● Exercise details:
Looking at the listing below, retype exactly the lines starting at the one containing "Taxi opleiding Haarlem (69, 2302)" and ending at the one containing "Motorrijles in Nieuw Vennep (80, 1920)", both included, and nothing else.

---------------

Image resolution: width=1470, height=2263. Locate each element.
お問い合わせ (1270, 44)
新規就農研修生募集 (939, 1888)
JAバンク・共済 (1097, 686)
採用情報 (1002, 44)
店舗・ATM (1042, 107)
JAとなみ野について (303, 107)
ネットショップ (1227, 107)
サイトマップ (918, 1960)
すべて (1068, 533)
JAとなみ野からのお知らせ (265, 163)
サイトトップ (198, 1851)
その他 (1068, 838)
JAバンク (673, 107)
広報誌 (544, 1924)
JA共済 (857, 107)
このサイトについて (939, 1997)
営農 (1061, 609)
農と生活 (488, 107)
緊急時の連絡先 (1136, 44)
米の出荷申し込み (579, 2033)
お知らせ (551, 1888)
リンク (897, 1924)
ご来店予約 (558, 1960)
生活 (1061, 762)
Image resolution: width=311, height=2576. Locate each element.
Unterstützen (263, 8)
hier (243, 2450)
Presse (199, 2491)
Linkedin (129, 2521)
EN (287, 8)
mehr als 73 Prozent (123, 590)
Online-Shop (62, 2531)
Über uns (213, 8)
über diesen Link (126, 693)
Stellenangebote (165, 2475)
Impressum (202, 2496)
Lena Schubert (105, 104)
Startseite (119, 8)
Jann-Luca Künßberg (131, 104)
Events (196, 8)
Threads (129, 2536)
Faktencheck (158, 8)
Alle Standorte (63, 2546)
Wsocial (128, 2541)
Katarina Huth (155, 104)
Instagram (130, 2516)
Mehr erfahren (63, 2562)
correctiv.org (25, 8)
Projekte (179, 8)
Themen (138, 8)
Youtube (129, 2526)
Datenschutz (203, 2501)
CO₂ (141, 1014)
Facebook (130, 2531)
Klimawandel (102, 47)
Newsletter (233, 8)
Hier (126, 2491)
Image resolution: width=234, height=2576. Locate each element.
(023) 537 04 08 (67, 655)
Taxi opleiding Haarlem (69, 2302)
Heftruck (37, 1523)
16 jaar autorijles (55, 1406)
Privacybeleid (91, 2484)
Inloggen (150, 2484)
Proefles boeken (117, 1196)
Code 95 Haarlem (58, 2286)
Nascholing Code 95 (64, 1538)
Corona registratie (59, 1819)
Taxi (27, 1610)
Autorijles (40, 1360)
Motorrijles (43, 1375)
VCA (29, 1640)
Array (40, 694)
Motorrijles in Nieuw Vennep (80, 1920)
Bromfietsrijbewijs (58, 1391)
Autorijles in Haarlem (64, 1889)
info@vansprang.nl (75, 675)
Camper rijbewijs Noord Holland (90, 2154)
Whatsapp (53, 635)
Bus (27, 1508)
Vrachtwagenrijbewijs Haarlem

---------------

● The answer:
Taxi opleiding Haarlem (69, 2302)
Heftruck (37, 1523)
16 jaar autorijles (55, 1406)
Privacybeleid (91, 2484)
Inloggen (150, 2484)
Proefles boeken (117, 1196)
Code 95 Haarlem (58, 2286)
Nascholing Code 95 (64, 1538)
Corona registratie (59, 1819)
Taxi (27, 1610)
Autorijles (40, 1360)
Motorrijles (43, 1375)
VCA (29, 1640)
Array (40, 694)
Motorrijles in Nieuw Vennep (80, 1920)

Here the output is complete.